======== Dokumentauszug

Nach Gaulands Boateng-Äußerung: Krach um Blogtext
Der Landeschef des Berliner Journalistenverbands DJV-BB verteidigt Alexander Gauland (AfD). Und zweifelt an der Seriosität seiner Kollegen.
Wenn Klaus Minhardt über die Arbeit seiner Kollegen im Zuge der Gauland/Boateng-Geschichte spricht, dann bemüht er große Worte: „Pseudoqualitätsmedien“, „Hetzjagd“, „Sensationslust“. Letztere sieht der Chef des Landesverband Berlin-Brandenburg (DJV-BB), der Teil des Deutschen Journalistenverbands (DJV) ist, in dem Vorgehen zweier Redakteure der Frankfurter Allgemeinen Sonntagszeitung (FAS).
Eckart Lohse und Markus Wehner hatten den AfD-Vize Alexander Gauland am Wochenende mit der Aussage zitiert: „Die Leute finden ihn als Fußballspieler gut. Aber sie wollen einen Boateng nicht als Nachbarn haben.“ Das Zitat hatte zu heftigen Reaktionen geführt. Sogar Bundeskanzlerin Angela Merkel hatte sagen lassen, Gaulands Aussage sei „ein niederträchtiger und ein trauriger Satz“.

================

> _Aufgabenstellung_
1: Fasse den Artikel über Gaulands Boateng-Äußerung in zwei Sätzen zusammen.
2: Gib aus dem Artikel über Gaulands Boateng-Äußerung den Abschnitt von „Nach Gaulands Boateng-Äußerung: Krach“ bis einschließlich „Seriosität seiner Kollegen.“ wortgetreu wieder.
3: Führe den Artikel über Gaulands Boateng-Äußerung im Anschluss an seinen letzten Satz fort.

======== Datensatz

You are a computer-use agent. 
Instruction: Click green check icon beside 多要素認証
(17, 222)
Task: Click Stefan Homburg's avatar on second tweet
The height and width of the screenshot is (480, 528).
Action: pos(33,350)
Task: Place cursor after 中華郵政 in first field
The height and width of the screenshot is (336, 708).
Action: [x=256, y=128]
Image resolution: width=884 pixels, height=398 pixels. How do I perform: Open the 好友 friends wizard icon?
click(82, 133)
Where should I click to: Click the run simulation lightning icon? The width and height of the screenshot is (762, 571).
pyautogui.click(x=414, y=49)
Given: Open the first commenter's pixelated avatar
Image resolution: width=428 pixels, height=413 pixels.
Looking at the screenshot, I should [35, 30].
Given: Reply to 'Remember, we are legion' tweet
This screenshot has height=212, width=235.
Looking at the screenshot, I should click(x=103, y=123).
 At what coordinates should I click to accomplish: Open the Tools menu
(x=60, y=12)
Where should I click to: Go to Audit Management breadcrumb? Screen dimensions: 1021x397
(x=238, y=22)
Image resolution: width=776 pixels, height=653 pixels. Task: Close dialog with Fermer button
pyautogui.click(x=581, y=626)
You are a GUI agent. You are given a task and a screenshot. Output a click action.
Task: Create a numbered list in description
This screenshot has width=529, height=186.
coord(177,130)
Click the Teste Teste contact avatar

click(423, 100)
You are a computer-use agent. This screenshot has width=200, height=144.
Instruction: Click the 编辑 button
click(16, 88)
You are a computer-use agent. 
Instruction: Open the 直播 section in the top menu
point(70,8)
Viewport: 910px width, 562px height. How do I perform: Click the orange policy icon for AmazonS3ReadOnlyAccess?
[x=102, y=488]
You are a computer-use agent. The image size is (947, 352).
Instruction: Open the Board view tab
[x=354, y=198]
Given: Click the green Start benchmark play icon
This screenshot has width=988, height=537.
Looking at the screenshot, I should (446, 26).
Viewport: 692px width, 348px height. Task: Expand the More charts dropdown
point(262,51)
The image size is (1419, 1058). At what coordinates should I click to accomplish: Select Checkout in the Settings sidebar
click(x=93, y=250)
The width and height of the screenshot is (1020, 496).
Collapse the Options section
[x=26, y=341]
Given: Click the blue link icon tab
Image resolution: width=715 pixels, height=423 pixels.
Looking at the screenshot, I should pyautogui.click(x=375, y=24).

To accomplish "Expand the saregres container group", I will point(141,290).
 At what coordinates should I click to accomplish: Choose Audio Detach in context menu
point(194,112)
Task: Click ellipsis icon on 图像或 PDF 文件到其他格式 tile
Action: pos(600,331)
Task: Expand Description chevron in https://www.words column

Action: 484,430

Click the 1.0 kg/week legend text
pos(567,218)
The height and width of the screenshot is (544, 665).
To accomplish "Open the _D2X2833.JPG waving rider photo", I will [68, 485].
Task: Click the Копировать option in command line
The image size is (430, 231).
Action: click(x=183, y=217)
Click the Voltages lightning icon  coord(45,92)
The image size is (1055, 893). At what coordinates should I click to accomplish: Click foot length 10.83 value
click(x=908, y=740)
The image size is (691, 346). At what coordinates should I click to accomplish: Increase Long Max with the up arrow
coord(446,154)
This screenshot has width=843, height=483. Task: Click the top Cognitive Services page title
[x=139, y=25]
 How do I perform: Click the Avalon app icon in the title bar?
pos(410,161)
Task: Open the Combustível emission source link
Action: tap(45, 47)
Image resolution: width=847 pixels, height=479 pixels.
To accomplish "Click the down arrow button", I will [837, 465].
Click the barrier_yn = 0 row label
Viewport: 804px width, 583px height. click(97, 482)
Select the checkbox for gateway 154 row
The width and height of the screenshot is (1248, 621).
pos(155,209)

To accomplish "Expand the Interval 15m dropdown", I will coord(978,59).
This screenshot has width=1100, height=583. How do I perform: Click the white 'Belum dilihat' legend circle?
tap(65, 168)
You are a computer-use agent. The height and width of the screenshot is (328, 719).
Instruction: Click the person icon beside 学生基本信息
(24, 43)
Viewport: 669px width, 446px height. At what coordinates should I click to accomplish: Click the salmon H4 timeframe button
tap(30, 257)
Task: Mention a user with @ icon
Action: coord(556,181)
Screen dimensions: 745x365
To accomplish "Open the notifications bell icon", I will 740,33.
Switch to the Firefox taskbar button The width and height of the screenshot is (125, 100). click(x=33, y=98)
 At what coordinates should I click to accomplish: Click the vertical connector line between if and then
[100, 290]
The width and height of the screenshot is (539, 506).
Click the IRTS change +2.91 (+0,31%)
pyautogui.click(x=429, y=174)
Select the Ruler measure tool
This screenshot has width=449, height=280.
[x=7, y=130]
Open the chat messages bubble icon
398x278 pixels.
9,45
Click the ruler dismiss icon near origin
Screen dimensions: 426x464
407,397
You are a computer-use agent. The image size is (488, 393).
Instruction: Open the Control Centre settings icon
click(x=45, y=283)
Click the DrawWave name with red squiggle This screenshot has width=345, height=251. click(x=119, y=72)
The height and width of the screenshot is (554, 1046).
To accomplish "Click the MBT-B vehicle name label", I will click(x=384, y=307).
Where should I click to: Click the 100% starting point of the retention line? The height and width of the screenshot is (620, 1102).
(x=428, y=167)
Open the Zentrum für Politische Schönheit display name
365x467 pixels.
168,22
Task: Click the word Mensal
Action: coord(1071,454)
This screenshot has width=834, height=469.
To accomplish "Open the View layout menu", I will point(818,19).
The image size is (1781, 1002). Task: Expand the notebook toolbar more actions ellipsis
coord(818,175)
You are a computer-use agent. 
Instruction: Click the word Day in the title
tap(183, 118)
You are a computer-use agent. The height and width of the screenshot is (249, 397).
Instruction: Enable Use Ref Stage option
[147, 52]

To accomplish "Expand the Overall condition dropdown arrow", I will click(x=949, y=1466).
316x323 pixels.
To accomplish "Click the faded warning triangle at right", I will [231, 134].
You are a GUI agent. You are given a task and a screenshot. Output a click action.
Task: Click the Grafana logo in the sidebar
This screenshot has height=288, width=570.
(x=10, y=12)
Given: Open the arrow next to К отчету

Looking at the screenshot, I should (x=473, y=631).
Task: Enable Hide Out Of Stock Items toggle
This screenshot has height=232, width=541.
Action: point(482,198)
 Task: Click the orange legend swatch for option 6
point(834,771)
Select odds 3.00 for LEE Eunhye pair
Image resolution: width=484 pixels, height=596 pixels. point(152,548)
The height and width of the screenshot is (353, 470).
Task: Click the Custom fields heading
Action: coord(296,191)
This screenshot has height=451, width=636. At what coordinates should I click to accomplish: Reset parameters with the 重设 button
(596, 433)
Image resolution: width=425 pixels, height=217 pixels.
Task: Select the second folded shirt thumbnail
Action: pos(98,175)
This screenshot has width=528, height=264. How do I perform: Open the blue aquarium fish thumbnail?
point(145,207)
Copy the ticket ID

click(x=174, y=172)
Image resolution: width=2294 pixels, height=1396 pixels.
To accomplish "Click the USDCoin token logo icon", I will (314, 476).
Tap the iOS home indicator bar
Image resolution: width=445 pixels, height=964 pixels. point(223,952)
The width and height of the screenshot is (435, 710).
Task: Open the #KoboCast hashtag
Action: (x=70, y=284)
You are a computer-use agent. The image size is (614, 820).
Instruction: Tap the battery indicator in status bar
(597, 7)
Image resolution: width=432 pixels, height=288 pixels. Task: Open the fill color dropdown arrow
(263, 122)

================

> _Lösungen_
1: Klaus Minhardt, Chef des Landesverbands Berlin-Brandenburg (DJV-BB) im Deutschen Journalistenverband, verteidigt Alexander Gauland (AfD) und wirft zwei Redakteuren der Frankfurter Allgemeinen Sonntagszeitung Sensationslust vor. Diese hatten Gauland mit der Aussage zitiert, die Leute wollten einen Boateng nicht als Nachbarn haben, was heftige Reaktionen bis hin zur Kritik von Bundeskanzlerin Angela Merkel auslöste.

2:
Nach Gaulands Boateng-Äußerung: Krach um Blogtext
Der Landeschef des Berliner Journalistenverbands DJV-BB verteidigt Alexander Gauland (AfD). Und zweifelt an der Seriosität seiner Kollegen.

3:
Minhardt schrieb darauf am Montag einen Text auf der Webseite des DJV-BB. Darin zweifelt er an der Seriosität des Artikels in der FAS: „Bar jeglicher Beweise für diese Aussage stürzt sich gleich das ganze Netz inklusive der Pseudoqualitätsmedien wie Spiegel, Zeit und unzählige weitere auf die Jagdbeute Gauland.“ Er wirft Lohse und Wehner vor, sie hätten aus Sensationslust Gauland zu einer Aussage getrieben, für deren Echtheit sie keine Beweise hätten.
„Boateng ins Feld zu führen, ist pure Boshaftigkeit seitens der FAS“, sagte Minhardt der taz. Die FAS-Redakteure müssten mit einer Klage wegen übler Nachrede rechnen, und hätten in diesem Fall keine Beweise, dass der Satz wirklich gefallen ist. Lohse und Wehner hatten angegeben, keine Tonbandaufzeichnung über ihr Gespräch mit Gauland zu besitzen.
Selber schuld an „Lügenpresse“?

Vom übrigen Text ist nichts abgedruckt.